Review – Unorthodox: The Scandalous Rejection of My Hasidic Roots

Unorthodox: The Scandalous Rejection of My Hasidic Roots, by Deborah Feldman, is an interesting study on the Satmar Hasidic community, and its all-encompassing grasp on those within its foundation.

Feldman writes from her heart, that is clear, but also writes from a childhood perspective, in my opinion. Much of the book is written about her childhood, and the reader doesn’t really see much insight from that point of view. What we do see is a child who rebels against her religion and its standards and adherences.

She constantly equates varied commands and foundations with religious hypocrisy, and is constantly questioning the edicts forced on the followers within the Satmar world. What we see is a restrictive environment, one filled with darkness, whereas other Hasidic sects are more apt to be filled with a richer and more happy foundation.

The reader also sees a child who disagrees with much of the repressive demands of the Satmar community. When Feldman marries at the age of 17, she brings much of her innocence and childhood thoughts and feelings with her, which encompass the pages. We read of her disillusionment and her unsatisfying life with the Satmar environment. We are told of her feelings of repression and dissatisfaction. Marriage was an end result for the women, and a means to an end, so to speak.

Marriage did not offer her any freedom, according to her, and it only fostered her feelings of forced subjection. She felt confined, unable to make her own choices and decisions. The males of her world were the ones in control, the ones who were the dominant force. The ultra strict laws and restrictions were enforced by them.

There are some disturbing aspects within the pages, including the murder of a son by his father. Accordingly, it appears, that it was kept secret and the father did not arrested for his actions. Whether this is true, or an exaggerated incident, or whether it is not entirely clear from the eyes of a child, the reader is not sure.

There is little content written from a mature perspective. How could there be, as Feldman was a child trapped in a woman’s body as she went through her teenage years. She had no knowledge of what was outside her confined and restrained world until she gained employment teaching. This is what caused her to see outside the boundaries of her Satmar life.

There is little written which describes how Feldman actually left her husband, and how she seemingly gained custody of her young son (the reader doesn’t know for sure that she has legal custody). The “scandalous” factor, in the title, leaves me unfulfilled.
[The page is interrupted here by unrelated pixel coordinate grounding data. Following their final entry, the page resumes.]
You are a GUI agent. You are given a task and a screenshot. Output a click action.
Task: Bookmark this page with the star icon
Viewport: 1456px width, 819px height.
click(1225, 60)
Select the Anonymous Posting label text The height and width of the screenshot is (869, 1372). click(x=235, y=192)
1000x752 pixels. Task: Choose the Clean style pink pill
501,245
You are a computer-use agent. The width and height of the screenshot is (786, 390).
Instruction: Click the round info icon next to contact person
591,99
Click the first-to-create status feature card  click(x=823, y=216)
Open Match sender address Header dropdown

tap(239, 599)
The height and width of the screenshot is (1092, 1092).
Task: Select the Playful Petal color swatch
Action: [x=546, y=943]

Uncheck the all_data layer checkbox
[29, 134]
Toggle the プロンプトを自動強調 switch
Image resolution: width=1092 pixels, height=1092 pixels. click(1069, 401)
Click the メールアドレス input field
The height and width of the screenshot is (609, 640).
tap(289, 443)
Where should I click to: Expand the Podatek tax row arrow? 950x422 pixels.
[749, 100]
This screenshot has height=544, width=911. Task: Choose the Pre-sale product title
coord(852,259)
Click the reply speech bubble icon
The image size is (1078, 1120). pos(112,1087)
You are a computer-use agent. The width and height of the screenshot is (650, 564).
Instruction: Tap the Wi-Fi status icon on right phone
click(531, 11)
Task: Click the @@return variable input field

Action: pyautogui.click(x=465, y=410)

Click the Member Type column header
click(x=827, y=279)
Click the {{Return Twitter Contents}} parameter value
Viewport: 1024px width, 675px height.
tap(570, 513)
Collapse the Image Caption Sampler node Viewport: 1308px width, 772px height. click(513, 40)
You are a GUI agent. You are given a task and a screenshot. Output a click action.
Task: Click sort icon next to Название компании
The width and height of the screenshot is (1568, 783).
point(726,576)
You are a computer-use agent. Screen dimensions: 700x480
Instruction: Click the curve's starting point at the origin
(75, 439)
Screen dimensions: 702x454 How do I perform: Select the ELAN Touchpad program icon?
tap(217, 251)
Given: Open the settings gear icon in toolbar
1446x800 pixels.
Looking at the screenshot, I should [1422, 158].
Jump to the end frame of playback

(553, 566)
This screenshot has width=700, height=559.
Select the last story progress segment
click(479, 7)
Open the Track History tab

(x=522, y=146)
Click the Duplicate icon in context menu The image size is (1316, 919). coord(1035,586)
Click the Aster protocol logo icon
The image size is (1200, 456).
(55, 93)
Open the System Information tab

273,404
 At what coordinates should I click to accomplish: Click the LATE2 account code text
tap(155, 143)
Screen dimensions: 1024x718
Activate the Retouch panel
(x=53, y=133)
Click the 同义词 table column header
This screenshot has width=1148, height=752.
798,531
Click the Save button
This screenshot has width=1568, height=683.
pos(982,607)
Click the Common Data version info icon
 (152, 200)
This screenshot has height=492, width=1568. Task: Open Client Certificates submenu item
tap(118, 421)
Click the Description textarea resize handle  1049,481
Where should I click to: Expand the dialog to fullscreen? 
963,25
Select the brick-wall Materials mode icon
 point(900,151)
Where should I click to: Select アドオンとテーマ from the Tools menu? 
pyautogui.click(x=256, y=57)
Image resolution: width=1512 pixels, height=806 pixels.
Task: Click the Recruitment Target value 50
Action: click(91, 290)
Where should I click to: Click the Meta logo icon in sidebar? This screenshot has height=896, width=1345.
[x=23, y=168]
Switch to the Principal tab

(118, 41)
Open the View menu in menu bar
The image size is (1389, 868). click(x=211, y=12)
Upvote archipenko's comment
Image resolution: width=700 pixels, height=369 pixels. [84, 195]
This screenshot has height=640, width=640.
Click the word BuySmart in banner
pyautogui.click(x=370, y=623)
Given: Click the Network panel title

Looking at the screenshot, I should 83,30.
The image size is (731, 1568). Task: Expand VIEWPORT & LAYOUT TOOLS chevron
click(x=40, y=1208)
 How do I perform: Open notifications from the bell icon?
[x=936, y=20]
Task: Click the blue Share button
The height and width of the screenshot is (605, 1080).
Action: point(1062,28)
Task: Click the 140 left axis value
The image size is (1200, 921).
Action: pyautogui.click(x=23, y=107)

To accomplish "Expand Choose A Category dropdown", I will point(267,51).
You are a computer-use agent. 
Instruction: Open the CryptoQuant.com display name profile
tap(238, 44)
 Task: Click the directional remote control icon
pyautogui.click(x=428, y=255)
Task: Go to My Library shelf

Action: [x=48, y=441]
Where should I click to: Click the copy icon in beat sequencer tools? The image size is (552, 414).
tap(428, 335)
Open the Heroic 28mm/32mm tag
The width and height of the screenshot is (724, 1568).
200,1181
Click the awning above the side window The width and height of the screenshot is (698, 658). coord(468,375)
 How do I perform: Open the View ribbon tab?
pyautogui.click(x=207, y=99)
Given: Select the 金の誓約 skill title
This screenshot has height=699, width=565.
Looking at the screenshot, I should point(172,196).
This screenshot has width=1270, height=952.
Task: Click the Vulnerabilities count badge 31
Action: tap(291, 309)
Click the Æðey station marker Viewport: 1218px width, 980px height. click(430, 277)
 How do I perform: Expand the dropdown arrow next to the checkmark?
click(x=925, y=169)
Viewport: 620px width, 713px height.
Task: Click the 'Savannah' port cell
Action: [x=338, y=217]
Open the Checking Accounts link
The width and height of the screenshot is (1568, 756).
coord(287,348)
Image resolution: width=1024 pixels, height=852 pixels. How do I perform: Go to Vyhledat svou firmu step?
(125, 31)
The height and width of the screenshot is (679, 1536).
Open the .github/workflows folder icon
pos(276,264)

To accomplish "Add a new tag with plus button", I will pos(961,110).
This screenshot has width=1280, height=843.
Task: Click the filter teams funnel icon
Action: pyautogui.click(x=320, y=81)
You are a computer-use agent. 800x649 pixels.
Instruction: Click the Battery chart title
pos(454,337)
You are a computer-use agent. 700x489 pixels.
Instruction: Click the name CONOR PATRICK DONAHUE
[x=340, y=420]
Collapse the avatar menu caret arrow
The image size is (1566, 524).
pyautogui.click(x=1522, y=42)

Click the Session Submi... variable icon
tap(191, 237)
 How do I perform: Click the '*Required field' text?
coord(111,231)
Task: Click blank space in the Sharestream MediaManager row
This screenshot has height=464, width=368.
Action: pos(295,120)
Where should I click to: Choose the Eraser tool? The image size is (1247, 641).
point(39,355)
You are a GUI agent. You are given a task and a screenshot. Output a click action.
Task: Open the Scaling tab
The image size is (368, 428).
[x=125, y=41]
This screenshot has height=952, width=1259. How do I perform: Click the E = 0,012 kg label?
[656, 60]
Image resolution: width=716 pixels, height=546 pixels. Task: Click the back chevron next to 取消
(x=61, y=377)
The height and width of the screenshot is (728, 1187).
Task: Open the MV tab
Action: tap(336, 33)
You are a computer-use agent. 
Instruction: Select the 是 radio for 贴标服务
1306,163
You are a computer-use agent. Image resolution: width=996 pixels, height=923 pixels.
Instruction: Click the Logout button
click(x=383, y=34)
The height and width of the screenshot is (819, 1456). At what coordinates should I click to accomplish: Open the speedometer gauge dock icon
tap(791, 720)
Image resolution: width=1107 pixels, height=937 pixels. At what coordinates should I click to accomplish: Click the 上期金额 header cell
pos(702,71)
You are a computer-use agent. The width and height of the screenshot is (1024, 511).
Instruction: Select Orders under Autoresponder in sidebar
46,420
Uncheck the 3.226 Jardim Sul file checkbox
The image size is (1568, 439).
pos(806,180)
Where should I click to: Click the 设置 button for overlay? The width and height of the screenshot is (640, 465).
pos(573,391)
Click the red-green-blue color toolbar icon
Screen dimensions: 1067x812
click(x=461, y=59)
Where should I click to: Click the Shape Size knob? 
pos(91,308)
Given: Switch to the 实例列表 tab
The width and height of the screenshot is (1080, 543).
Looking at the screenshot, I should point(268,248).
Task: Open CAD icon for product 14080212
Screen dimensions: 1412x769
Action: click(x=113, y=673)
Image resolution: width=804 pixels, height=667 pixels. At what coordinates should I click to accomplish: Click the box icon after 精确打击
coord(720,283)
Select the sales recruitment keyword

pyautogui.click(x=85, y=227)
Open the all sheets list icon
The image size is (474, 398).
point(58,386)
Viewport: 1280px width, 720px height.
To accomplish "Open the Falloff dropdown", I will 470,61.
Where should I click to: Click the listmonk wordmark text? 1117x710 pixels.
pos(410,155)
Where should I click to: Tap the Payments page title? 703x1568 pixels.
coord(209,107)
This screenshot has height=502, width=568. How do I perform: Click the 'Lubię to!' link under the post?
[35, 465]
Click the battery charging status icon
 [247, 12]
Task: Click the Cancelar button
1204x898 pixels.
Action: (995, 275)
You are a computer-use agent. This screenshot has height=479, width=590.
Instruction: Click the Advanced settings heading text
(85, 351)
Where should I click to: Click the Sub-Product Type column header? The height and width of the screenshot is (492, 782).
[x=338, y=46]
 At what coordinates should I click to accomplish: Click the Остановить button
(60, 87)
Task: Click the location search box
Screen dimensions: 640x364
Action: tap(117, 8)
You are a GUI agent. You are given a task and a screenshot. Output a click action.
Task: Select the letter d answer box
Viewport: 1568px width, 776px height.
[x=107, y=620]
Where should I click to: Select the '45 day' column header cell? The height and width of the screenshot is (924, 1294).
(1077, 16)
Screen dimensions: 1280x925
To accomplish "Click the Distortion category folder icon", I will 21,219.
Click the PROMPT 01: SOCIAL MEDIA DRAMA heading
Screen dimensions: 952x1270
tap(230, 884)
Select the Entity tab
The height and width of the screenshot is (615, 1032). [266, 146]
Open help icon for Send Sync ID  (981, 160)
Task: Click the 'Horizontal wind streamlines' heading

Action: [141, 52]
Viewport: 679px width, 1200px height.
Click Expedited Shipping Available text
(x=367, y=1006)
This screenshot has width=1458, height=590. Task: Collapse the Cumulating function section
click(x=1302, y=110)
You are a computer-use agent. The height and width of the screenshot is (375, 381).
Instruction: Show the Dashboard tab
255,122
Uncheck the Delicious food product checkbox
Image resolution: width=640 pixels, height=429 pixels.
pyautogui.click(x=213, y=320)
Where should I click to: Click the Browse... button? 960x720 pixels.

The reader, in my opinion, does not read of scandal, of how her actions affected those around her, or of how the Satmar community reacted to her leaving. We are more or less told it was scandalous, but there are no details to support that in the memoir. There is nothing written in depth about her moving away, nothing supportive with concrete facts. We are given a brief glimpse of her leaving, a few pages detailing her move from the communal hold. It is almost as if Feldman was coming to the end of her story, and didn’t know how to finish it, so she filled in a few pages to complete the memoir.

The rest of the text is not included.